■ Extracted text ■
-*-*-

Oscars diversity improved after #OscarsSoWhite, study shows. But glaring gaps remain

Oscars diversity improved after #OscarsSoWhite, study shows. But glaring gaps remain

News flash: Hollywood is still disproportionately white and male. But a new USC study shows that while the Academy Awards remain stubbornly resistant to change in many categories, gains in inclusivity have been made in the wake of #OscarsSoWhite.

The study released Wednesday by USC Annenberg’s Inclusion Initiative found that nominations among underrepresented racial or ethnic groups and women increased after 2015, when activist April Reign created the viral hashtag.

Looking at the eight years before and after #OscarsSoWhite, the USC study found that 8% of nominees between 2008 and 2015 were from underrepresented racial or ethnic groups. In the post-#OscarsSoWhite era between 2016 and 2023, that number increased to 17%.

In the eight-year period prior to #OscarsSoWhite, women represented 21% of Oscar nominees; the study shows that number jumped to 27% in the eight years following.

The data signal positive change for the Oscars in the aftermath of #OscarsSoWhite, although the academy is still far from achieving parity across the 19 categories examined by USC Annenberg researchers.

Even with the Asian- and Asian American-led “Everything Everywhere All At Once” poised to make history at this year’s 95th Oscars, films with Black leads and directors were shut out of nominations entirely, no actors of color broke into the lead actor category and no women were nominated for best director.

While the study found notable changes in 16 of 19 examined categories, three — editing, sound and visual effects — showed no notable change in nominees from underrepresented communities. And zero of the categories examined in the study reached proportional representation on par with U.S. population demographics.

Still, USC’s Stacy L. Smith credits the viral hashtag — created by Reign as acting nominations in all four categories went to white performers for two years in a row — with sparking change.

“When April Reign unleashed #OscarsSoWhite, she tapped into the collective desire for change and the outrage that people felt at seeing actors of color excluded once again from this career-defining award,” said Smith. “This comprehensive look at the Oscars demonstrates that exclusion was normative for many years and still is in many categories. But it also shows that there is power in collective action, and that energy has ensured that the years since #OscarsSoWhite do not look like the years that came before.”

The findings are part of a larger USC Annenberg research initiative mapping demographics across nearly a century of Oscars history, examining 13,253 feature film nominees dating back to the first Academy Awards in 1929 by race/ethnicity, gender and category.

Nominee race/ethnicity and gender identity were determined using online references, photographs and direct confirmation when available. While other marginalized communities were not examined in the study, USC researchers plan to break out future analyses on Oscar nominees who identify as LBTQIA+ and people with disabilities.

The wider look at the academy’s racial/ethnic history shows that white nominees have outnumbered non-white nominees 17 to 1, with Hattie McDaniel breaking the barrier in 1940 as the first person of color to win an Oscar for her supporting turn in “Gone With the Wind.”

-*-*-

■ Required tasks ■
(1) For each statement about the article on Oscars diversity, answer yes or no, and quote the exact words from the article that decide it. (a) Women made up 21% of Oscar nominees in the eight years before #OscarsSoWhite. (b) The study found notable changes in all 19 categories it examined. (c) A woman received a best director nomination at this year's 95th Oscars.
(2) According to the article on Oscars diversity, how many feature film nominees did the larger USC Annenberg research initiative examine?
(3) From the article on Oscars diversity, extract the passage that opens with the words "While the study" and closes with "U.S. population demographics.".
The records that come after the article on Oscars diversity are not needed for this work.

-*-*-

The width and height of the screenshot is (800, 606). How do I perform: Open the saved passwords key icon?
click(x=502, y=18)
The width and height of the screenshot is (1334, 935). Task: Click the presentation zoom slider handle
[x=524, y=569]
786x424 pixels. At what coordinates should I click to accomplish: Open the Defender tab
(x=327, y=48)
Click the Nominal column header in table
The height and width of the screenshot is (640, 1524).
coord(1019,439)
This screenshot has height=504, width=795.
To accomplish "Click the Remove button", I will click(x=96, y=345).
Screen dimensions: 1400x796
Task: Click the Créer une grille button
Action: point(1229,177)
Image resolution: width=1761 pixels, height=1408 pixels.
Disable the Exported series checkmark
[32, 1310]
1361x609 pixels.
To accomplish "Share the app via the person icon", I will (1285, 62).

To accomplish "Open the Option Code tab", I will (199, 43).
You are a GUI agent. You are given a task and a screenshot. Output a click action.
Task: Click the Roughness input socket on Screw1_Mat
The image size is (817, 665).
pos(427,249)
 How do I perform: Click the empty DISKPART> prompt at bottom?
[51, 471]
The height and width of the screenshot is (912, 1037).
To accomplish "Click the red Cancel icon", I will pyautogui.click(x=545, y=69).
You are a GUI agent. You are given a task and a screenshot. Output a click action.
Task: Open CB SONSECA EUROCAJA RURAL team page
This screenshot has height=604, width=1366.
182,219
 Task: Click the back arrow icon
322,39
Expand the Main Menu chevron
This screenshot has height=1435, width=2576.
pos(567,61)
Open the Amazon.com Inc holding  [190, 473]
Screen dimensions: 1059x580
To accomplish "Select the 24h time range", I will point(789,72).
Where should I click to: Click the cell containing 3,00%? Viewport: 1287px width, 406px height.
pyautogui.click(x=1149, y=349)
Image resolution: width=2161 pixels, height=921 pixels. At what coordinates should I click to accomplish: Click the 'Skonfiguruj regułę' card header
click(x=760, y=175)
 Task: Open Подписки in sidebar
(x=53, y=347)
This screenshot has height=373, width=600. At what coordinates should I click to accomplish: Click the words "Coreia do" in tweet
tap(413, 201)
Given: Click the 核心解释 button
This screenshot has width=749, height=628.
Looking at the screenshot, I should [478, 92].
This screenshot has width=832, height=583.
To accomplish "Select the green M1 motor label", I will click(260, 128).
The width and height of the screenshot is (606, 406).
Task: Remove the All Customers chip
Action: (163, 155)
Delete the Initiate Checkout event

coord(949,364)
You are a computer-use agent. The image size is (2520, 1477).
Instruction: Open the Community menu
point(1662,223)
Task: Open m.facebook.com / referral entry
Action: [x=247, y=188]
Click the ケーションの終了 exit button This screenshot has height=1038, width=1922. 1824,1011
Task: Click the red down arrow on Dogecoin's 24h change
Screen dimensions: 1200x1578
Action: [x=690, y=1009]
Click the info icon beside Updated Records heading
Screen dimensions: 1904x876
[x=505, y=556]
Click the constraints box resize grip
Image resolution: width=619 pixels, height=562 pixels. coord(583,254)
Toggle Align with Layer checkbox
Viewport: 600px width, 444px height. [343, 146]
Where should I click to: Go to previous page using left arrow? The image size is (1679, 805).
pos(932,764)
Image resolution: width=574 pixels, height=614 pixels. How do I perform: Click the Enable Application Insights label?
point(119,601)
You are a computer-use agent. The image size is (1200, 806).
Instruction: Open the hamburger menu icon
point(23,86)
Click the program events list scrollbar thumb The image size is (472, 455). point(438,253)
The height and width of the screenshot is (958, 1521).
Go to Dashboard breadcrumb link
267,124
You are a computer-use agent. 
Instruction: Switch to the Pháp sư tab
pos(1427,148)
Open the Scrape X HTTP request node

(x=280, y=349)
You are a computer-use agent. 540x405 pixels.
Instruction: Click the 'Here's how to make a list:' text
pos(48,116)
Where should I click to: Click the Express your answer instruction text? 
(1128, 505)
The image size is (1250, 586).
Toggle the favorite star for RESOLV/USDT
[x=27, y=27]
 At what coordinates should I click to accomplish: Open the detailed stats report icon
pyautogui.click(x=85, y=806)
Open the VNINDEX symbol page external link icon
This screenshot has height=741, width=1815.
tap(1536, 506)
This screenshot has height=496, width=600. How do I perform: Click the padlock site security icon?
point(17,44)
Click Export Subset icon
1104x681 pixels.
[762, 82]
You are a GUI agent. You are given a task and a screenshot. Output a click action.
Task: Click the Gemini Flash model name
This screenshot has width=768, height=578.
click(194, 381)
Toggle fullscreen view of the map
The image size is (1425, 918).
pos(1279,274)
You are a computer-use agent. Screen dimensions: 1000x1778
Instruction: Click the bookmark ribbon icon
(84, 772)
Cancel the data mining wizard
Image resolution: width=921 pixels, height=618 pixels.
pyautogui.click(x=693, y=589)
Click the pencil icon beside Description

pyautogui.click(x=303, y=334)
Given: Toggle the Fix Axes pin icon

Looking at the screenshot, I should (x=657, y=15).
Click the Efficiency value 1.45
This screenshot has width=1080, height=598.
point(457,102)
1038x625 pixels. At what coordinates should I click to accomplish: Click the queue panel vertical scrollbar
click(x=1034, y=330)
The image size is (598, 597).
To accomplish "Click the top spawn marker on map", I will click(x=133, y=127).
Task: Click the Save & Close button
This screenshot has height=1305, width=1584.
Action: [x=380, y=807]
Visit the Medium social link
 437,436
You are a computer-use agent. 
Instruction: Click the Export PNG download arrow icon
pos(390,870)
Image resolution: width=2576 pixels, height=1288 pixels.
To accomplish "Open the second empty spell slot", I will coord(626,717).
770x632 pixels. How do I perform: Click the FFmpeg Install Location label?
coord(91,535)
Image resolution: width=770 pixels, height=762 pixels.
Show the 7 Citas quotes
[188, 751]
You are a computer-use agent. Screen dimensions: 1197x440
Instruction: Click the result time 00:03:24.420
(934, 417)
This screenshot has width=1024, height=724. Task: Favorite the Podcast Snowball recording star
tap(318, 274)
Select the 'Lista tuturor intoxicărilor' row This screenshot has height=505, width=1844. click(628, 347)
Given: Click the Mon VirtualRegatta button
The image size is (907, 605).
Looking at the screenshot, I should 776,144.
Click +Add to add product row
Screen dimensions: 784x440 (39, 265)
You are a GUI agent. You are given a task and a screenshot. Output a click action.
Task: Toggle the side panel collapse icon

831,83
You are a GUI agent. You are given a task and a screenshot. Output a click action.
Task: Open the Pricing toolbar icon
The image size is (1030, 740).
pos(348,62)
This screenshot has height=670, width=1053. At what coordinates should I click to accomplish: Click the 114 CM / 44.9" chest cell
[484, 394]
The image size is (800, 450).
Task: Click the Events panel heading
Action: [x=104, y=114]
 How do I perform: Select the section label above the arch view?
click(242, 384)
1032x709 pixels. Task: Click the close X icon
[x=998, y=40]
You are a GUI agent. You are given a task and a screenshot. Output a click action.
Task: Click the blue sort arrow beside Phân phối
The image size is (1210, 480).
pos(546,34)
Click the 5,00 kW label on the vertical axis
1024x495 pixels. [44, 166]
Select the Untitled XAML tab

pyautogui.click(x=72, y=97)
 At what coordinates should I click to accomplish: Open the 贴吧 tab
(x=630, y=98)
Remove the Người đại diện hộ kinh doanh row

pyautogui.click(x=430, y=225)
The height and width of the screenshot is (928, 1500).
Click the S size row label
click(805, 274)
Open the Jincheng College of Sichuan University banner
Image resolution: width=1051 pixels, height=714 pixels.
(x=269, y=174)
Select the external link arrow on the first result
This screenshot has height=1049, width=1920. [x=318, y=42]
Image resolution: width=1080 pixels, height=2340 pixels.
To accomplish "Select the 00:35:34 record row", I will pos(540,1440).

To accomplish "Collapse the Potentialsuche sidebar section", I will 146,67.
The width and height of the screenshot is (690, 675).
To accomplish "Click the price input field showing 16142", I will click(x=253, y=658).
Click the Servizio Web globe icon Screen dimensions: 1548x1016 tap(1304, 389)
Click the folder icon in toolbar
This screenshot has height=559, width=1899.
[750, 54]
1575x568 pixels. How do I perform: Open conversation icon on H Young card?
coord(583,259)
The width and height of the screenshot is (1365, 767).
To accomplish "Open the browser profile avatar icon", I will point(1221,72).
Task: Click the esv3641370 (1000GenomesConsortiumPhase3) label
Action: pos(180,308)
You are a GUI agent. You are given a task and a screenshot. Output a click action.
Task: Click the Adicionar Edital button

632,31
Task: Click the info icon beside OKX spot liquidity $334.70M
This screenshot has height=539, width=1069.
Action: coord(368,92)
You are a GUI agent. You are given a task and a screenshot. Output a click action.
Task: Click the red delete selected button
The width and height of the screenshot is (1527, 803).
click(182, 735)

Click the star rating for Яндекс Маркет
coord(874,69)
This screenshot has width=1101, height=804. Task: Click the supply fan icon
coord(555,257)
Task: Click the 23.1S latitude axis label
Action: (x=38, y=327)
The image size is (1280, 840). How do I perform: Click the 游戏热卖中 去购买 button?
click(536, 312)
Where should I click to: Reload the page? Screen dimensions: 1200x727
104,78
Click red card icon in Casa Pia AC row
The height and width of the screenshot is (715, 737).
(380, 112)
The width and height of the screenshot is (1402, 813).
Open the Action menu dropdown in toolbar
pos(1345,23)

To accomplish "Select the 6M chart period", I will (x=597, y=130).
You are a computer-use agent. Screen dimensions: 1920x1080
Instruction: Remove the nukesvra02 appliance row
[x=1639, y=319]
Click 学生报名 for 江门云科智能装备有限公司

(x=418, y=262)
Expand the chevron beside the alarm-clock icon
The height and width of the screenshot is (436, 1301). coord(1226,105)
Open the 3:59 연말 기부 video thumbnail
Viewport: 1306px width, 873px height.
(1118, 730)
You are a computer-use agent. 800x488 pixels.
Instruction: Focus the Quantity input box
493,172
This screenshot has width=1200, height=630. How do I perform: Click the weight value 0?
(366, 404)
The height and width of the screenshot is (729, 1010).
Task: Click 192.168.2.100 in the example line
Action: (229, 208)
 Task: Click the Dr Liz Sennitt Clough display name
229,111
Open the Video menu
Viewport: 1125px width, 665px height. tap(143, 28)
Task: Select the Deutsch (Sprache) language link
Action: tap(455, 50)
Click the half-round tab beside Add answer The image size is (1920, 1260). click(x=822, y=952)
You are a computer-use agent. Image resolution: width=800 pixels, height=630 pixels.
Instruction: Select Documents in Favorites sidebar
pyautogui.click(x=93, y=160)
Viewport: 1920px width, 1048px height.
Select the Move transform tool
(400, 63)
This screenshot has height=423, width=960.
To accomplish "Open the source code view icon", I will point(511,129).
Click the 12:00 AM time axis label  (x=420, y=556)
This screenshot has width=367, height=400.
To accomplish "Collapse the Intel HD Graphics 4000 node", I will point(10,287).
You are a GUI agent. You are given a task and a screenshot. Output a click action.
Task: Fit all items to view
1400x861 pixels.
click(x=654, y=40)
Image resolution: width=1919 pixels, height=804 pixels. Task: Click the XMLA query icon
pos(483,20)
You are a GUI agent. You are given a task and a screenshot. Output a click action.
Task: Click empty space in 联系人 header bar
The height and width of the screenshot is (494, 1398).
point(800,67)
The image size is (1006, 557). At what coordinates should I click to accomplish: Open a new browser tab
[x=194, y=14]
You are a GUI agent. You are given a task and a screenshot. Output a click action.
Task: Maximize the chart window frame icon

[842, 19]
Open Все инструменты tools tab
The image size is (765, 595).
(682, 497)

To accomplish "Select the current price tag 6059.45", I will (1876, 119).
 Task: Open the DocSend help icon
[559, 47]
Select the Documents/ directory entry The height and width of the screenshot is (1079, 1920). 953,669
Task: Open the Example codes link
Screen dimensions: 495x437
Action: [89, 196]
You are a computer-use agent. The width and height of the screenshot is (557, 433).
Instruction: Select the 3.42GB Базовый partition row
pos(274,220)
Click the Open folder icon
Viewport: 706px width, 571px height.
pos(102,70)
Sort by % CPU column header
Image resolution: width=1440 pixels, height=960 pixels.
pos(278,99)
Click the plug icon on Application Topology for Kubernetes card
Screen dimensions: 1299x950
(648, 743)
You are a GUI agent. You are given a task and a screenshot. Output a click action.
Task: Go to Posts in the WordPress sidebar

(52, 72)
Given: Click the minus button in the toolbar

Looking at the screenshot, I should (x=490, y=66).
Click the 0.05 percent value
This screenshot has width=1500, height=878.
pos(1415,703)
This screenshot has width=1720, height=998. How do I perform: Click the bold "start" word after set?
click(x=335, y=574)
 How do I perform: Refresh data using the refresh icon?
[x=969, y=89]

-*-*-

■ Exercise answers ■
(1)
(a) Yes: "In the eight-year period prior to #OscarsSoWhite, women represented 21% of Oscar nominees"
(b) No: "While the study found notable changes in 16 of 19 examined categories"
(c) No: "no women were nominated for best director."

(2) 13,253 feature film nominees.

(3)
While the study found notable changes in 16 of 19 examined categories, three — editing, sound and visual effects — showed no notable change in nominees from underrepresented communities. And zero of the categories examined in the study reached proportional representation on par with U.S. population demographics.